02.05.2016

Kommentar

Geht das? Geht doch!

Eigene Kinder haben – Stress und Arbeit oder das höchste Glück? Gedanken einer Mutter und einer Nicht-Mutter zum Muttertag.

Foto: fotolia

Geht das?

„So ein Enkelkind wäre ja auch schön“, müssen meine Freundinnen und ich uns immer mal wieder von unseren Müttern anhören – besonders jetzt zum Muttertag. Noch ist das mit einem Augenzwinkern verbunden. Noch.

Wir sind alle um die 30 Jahre alt. „Wir haben noch Zeit“, ist unsere einhellige Meinung zu dem Thema. Kinder? Dafür fühlen wir uns zu jung. Wir haben doch gerade erst das Studium geschafft, sind die ersten Jahre im Beruf, wollen jetzt Geld verdienen und einen gewissen Lebensstandard aufbauen.

Zugegeben, es ist auch eine gewisse Scheu vor der Verantwortung, die meine Generation umtreibt. Wir mögen unser aktuelles Leben: das regelmäßige Ausgehen, Urlaube, spontane Treffen mit Freunden – all‘ das würde wegfallen oder wäre mit  viel Aufwand verbunden. 

Noch mehr hält uns aber der eigene Hang zur Perfektion zurück. Wenn wir Kinder bekommen, wollen wir alles richtig machen. Doch wie kann das funktionieren, wenn der Job befristet ist? Ist man eine „Rabenmutter“, wenn man wieder arbeiten möchte? Leidet nicht die Partnerschaft unter der Arbeit und dem Stress? Denn – so nehmen wir es bei anderen wahr, die ihr „Leid“ klagen – Kinder sind vor allem Arbeit.

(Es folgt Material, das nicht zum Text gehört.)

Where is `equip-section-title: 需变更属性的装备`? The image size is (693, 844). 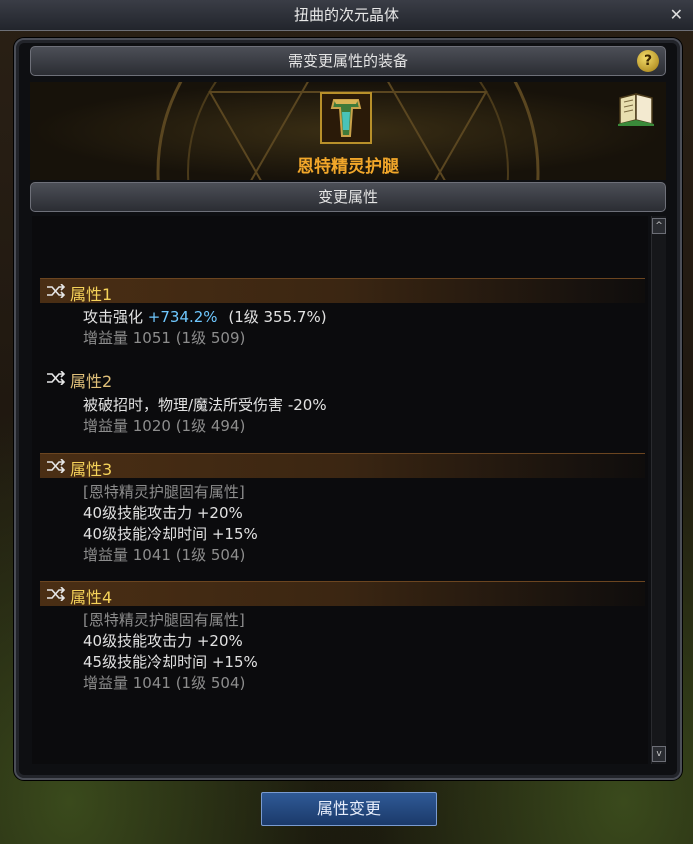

Und doch sage ich und jede meiner Freundinnen: „Irgendwann möchte ich Kinder.“ Irgendwann wollen wir die Nachteile in Kauf nehmen. Wir glauben, mit fast 30 Jahren, haben wir Zeit. Doch die Uhr tickt. Hoffentlich warten wir nicht zu lange – und wagen es. Irgendwann.

Von Kerstin Ostendorf

 

Geht doch!

Einen Zweifel gab es eigentlich nie: einen Zweifel daran, dass ich Kinder haben möchte. Auch nicht daran, dass ich mit einigem Ehrgeiz berufliche Ambitionen habe. Auch nicht daran, dass beides miteinander zu vereinbaren sein wird. Dass es trotzdem bis 35 gedauert hat, bis ich unser erstes Kind im Arm hielt und erst mit 40 das zweite – das hatte mehr mit „den Umständen“ zu tun als mit grundsätzlichen Bedenken.

Es gab auch nie die Frage, ob wir uns dies oder jenes nicht mehr leisten können, ob diese oder jene Party ausfallen muss oder dieses oder jenes Urlaubsziel erst in 20 Jahren wieder anzusteuern ist – vielleicht, weil wir in unserem „hohen Alter“ schon einiges erlebt hatten. Und weil wir ahnten, dass es noch Schöneres gibt als Auto, Party und Urlaub.

Vielleicht war manches etwas naiv. Kranke oder trotzköpfige Kinder, Gehetze zwischen Job und Einkauf, totlangweilige Elternabende, verregnete Nordseeurlaube und endlose Diskussionen mit „Pubertierenden“ – das hatten wir vorher nicht so im Blick. Und trotzdem: Jetzt, knapp 15 Jahre nach dem ersten Kind, habe ich immer noch keine Zweifel. Sicher: Ohne Kinder wäre mehr Karriere dringewesen, mehr Gehalt, mehr Zeit für Hobbys, mehr Ruhe. Aber keinesfalls mehr Glück!

Deshalb tut es mir leid, wenn junge Paare vor lauter Zweifeln nicht zum Kind kommen, wenn oft mehr von Problemen, Sorgen und Stress die Rede ist als von Lachen, Liebe und Glück. Traut euch, Leute, und glaubt mir: Es geht. Und zwar gut!